- EXERCISE -
Reproduce each line of the data exactly as it is.
_ _ _ _
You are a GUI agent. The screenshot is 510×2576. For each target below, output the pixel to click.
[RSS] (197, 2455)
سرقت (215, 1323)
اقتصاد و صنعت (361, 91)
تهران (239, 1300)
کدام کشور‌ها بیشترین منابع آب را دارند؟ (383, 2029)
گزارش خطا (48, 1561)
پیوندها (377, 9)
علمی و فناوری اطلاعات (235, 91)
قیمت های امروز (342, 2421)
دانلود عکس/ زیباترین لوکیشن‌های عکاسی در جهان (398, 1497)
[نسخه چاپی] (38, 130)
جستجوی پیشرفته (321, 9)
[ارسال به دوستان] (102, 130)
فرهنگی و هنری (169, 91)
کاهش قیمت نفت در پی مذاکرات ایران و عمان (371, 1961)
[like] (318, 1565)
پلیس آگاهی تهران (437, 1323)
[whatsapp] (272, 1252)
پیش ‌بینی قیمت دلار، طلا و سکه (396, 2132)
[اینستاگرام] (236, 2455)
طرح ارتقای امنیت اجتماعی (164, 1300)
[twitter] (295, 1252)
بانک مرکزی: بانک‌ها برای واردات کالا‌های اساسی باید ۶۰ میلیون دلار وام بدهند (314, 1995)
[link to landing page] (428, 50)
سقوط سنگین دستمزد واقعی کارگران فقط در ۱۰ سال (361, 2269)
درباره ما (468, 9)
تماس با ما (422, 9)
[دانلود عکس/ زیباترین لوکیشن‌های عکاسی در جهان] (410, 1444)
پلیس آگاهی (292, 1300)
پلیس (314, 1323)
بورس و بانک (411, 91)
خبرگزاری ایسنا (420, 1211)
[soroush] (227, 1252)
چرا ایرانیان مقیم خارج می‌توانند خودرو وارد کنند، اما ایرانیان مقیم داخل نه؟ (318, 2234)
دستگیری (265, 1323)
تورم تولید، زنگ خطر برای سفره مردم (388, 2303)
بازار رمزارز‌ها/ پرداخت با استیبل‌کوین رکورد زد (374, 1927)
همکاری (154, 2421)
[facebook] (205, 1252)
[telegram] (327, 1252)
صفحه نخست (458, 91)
_ _ _ _
- ANSWER TO THIS TASK -
You are a GUI agent. The screenshot is 510×2576. For each target below, output the pixel to click.
[RSS] (197, 2455)
سرقت (215, 1323)
اقتصاد و صنعت (361, 91)
تهران (239, 1300)
کدام کشور‌ها بیشترین منابع آب را دارند؟ (383, 2029)
گزارش خطا (48, 1561)
پیوندها (377, 9)
علمی و فناوری اطلاعات (235, 91)
قیمت های امروز (342, 2421)
دانلود عکس/ زیباترین لوکیشن‌های عکاسی در جهان (398, 1497)
[نسخه چاپی] (38, 130)
جستجوی پیشرفته (321, 9)
[ارسال به دوستان] (102, 130)
فرهنگی و هنری (169, 91)
کاهش قیمت نفت در پی مذاکرات ایران و عمان (371, 1961)
[like] (318, 1565)
پلیس آگاهی تهران (437, 1323)
[whatsapp] (272, 1252)
پیش ‌بینی قیمت دلار، طلا و سکه (396, 2132)
[اینستاگرام] (236, 2455)
طرح ارتقای امنیت اجتماعی (164, 1300)
[twitter] (295, 1252)
بانک مرکزی: بانک‌ها برای واردات کالا‌های اساسی باید ۶۰ میلیون دلار وام بدهند (314, 1995)
[link to landing page] (428, 50)
سقوط سنگین دستمزد واقعی کارگران فقط در ۱۰ سال (361, 2269)
درباره ما (468, 9)
تماس با ما (422, 9)
[دانلود عکس/ زیباترین لوکیشن‌های عکاسی در جهان] (410, 1444)
پلیس آگاهی (292, 1300)
پلیس (314, 1323)
بورس و بانک (411, 91)
خبرگزاری ایسنا (420, 1211)
[soroush] (227, 1252)
چرا ایرانیان مقیم خارج می‌توانند خودرو وارد کنند، اما ایرانیان مقیم داخل نه؟ (318, 2234)
دستگیری (265, 1323)
تورم تولید، زنگ خطر برای سفره مردم (388, 2303)
بازار رمزارز‌ها/ پرداخت با استیبل‌کوین رکورد زد (374, 1927)
همکاری (154, 2421)
[facebook] (205, 1252)
[telegram] (327, 1252)
صفحه نخست (458, 91)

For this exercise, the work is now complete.